**Description of the task**
Pick each line that has "Giappone" out of the records.

Stored data entries:
■ ■ ■
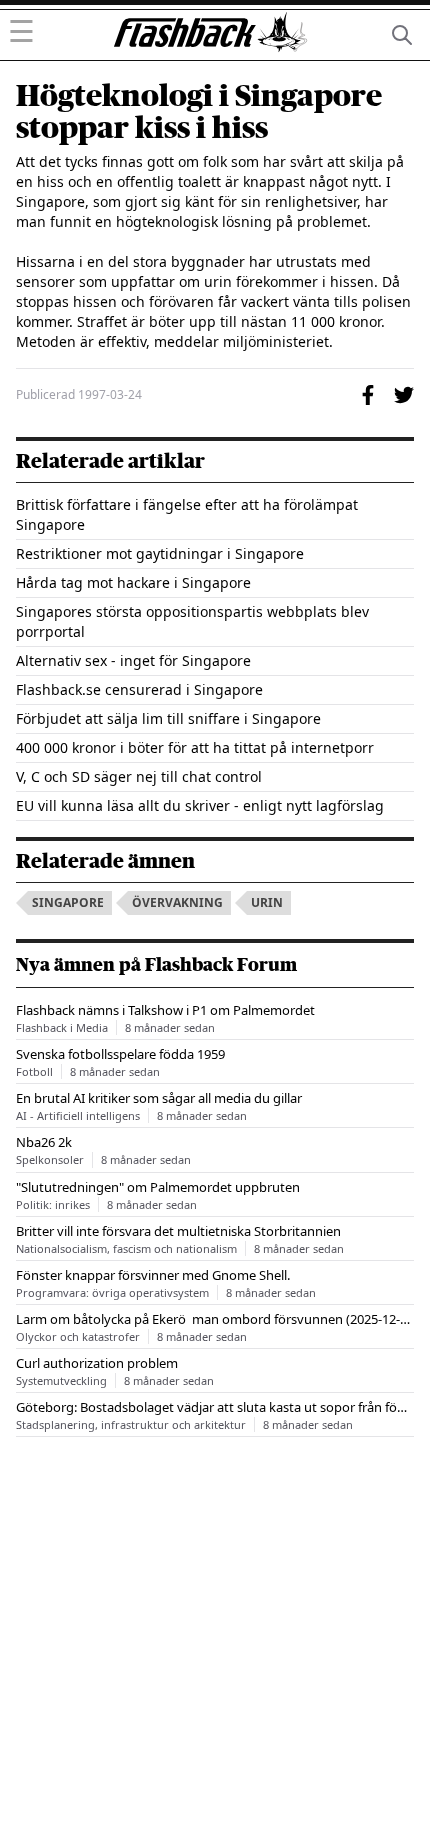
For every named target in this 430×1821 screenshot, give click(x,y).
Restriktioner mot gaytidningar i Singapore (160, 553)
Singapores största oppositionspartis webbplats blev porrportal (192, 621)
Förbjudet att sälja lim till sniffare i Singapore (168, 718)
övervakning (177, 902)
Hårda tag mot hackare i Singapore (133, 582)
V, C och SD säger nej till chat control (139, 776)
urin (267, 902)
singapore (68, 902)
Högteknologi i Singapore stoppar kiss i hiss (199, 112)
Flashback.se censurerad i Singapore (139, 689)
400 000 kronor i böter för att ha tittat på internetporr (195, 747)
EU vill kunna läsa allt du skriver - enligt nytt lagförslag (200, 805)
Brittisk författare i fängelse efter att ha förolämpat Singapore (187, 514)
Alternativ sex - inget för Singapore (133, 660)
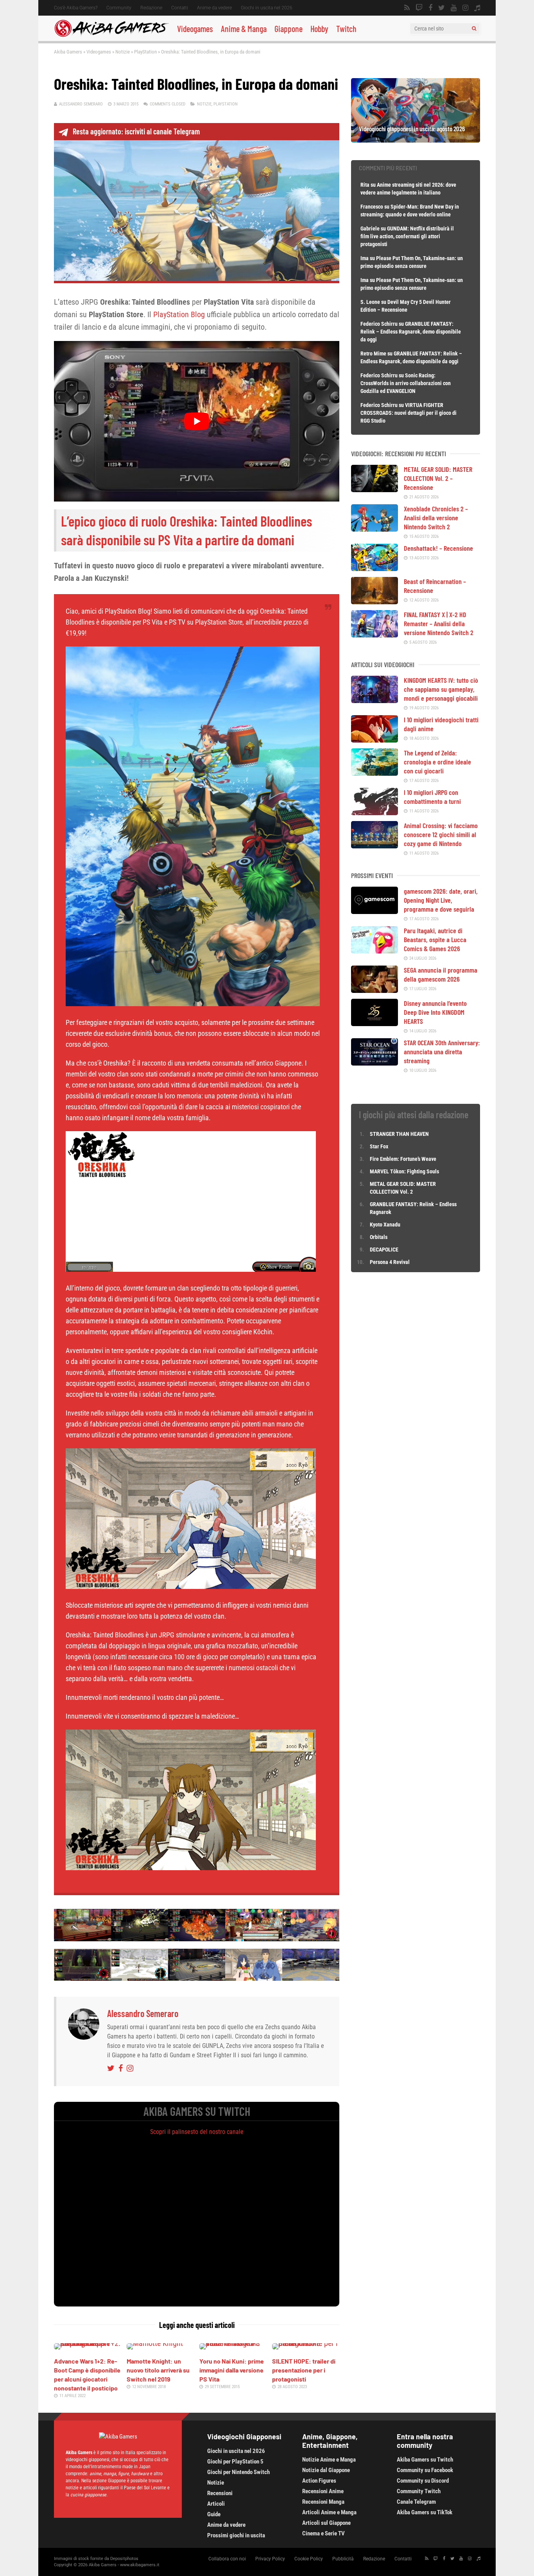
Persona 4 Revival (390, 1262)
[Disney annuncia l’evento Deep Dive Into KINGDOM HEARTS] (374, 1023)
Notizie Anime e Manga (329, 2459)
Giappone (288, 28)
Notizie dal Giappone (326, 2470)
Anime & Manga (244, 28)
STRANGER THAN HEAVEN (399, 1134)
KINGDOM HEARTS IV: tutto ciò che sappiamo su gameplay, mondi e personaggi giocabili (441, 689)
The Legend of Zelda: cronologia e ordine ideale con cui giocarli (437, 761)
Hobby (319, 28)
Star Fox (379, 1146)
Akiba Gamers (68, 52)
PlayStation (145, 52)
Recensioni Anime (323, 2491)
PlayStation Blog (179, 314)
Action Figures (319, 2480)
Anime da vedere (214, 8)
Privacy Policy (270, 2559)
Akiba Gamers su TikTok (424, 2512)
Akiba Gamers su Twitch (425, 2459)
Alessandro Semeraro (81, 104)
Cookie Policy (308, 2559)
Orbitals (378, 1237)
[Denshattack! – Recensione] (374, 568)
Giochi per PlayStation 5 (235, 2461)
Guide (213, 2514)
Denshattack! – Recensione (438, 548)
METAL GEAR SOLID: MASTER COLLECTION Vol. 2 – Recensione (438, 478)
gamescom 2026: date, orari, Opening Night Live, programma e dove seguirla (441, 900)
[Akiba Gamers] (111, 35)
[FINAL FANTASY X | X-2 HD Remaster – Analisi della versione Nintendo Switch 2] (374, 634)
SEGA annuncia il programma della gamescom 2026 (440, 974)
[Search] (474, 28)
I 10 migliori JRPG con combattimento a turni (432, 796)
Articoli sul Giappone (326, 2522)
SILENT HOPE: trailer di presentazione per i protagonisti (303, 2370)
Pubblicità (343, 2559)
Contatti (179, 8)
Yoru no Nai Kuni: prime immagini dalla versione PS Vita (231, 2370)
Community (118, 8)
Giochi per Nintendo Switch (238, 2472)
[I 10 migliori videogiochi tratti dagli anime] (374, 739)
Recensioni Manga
■ ■ ■
**Exercise result**
Giappone (288, 28)
Notizie dal Giappone (326, 2470)
Articoli sul Giappone (326, 2522)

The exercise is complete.